The Concept of Prejudiciality in the New Panamanian Procedural Code

Prejudiciality is a procedural concept that requires the decision in which a decision on a matter is required prior to the judgment, as noted in the Dictionary of Civil Procedural Law, authored by Dr. Jorge Fábrega Ponce and Dr. Carlos H. Cuestas.

According to Davis Echandía, the notion of prejudiciality distinguishes between two concepts: logical prejudiciality and legal prejudiciality and he finds in them a genus-species relationship, with logical prejudiciality being the genus and legal prejudiciality being the species, since it is asserted that “everything that is legally prejudicial is also logically legal, but not vice versa.”

Article 7 of the new Judicial Code sets forth the concept of prejudiciality as follows:

 Article 7. “If during the course of the proceedings issues arise that require or have required the intervention of another jurisdiction, the judge shall continue the proceedings without any suspension, and if, when ruling, a sentence has been issued in another jurisdiction, the civil judge must take into consideration what has been resolved by that jurisdiction to decide accordingly.

 The exception is the consultation or warning of unconstitutionality, which does not suspend the proceedings, but the judge or magistrate must postpone the issuance of the final resolution until the consultation or warning is decided.”

This precept is not far removed from the content of Article 471 of our current code, which establishes that:

Article 471 “If during the course of the proceedings issues arise that require or have required the intervention of another jurisdiction, the civil judge shall continue the proceedings without any suspension, and if in ruling there is a sentence from another jurisdiction, the civil judge shall take into consideration what has been resolved by that jurisdiction to decide accordingly.  Constitutional consultation cases are excepted.”

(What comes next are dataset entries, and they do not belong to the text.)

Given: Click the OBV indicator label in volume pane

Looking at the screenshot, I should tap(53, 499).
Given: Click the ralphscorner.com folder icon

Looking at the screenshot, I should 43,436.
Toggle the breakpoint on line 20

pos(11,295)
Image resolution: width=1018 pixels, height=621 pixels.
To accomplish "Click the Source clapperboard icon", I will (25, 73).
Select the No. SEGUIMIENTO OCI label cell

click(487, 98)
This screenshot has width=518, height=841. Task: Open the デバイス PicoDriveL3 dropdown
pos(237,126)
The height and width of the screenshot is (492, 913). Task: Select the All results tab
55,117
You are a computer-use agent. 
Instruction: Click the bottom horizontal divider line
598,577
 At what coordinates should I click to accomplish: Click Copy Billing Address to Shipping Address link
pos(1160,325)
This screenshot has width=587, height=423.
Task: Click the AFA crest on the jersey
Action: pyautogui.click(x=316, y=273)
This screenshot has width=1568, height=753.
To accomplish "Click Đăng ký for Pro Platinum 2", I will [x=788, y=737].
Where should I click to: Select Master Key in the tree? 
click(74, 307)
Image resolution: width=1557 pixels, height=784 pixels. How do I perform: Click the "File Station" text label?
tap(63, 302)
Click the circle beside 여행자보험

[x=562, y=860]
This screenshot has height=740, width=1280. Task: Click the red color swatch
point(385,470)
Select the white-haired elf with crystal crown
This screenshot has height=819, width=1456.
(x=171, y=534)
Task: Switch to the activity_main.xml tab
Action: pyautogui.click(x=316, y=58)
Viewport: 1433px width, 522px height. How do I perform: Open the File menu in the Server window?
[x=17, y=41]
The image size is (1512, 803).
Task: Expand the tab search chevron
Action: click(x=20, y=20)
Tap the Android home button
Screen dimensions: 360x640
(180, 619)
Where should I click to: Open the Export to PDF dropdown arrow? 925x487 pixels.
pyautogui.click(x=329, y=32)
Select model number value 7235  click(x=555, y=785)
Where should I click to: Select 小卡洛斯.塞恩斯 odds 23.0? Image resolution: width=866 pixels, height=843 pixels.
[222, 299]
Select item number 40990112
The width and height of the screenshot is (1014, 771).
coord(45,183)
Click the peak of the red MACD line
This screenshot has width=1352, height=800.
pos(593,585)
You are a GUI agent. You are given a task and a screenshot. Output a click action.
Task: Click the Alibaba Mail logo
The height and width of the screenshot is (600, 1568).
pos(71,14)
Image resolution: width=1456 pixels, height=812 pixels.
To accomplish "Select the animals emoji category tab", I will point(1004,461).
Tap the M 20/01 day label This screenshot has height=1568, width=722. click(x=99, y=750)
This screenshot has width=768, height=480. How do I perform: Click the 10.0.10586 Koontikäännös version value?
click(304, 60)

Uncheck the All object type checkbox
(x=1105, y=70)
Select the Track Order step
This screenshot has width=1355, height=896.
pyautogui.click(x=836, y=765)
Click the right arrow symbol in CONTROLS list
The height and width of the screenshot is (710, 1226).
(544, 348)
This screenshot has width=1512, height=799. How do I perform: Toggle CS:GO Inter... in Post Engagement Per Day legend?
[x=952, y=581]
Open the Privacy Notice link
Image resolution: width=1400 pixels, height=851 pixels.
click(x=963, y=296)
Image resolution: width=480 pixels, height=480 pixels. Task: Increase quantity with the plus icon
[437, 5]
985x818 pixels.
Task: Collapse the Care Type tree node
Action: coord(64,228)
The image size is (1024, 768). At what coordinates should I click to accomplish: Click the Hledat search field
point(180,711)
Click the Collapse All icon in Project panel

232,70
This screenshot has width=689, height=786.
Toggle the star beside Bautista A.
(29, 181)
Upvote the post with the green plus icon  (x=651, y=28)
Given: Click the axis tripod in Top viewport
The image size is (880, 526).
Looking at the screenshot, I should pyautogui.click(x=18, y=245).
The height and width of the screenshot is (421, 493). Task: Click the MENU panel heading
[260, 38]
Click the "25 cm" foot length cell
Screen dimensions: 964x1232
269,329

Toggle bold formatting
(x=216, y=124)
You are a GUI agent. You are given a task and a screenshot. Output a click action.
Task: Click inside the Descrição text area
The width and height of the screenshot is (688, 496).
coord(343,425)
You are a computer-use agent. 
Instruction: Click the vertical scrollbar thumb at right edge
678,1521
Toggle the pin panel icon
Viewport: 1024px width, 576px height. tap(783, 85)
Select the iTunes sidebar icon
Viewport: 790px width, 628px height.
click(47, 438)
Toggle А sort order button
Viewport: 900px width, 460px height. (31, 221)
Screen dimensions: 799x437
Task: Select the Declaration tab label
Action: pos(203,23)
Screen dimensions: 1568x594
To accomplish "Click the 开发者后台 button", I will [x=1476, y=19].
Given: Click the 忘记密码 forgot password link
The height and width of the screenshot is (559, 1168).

However, it can be observed that the concept of the national code only refers to the possibility of intervention by another jurisdiction, ignoring the other doctrinal possibilities that occur intra-procedurally without the intervention of a jurisdiction other than the civil one.

Furthermore, doctrine has classified legal prejudiciality into procedural and extra-procedural, now, in my opinion, in civil proceedings whenever there is an exception of prior and special pronouncement, or pronouncements of those dealt with by our code, there will be prejudiciality because the process cannot continue until this matter is resolved; for example, in the new Judicial Code, Article 407 establishes that:

Article 407 Exceptions of prior and special pronouncement.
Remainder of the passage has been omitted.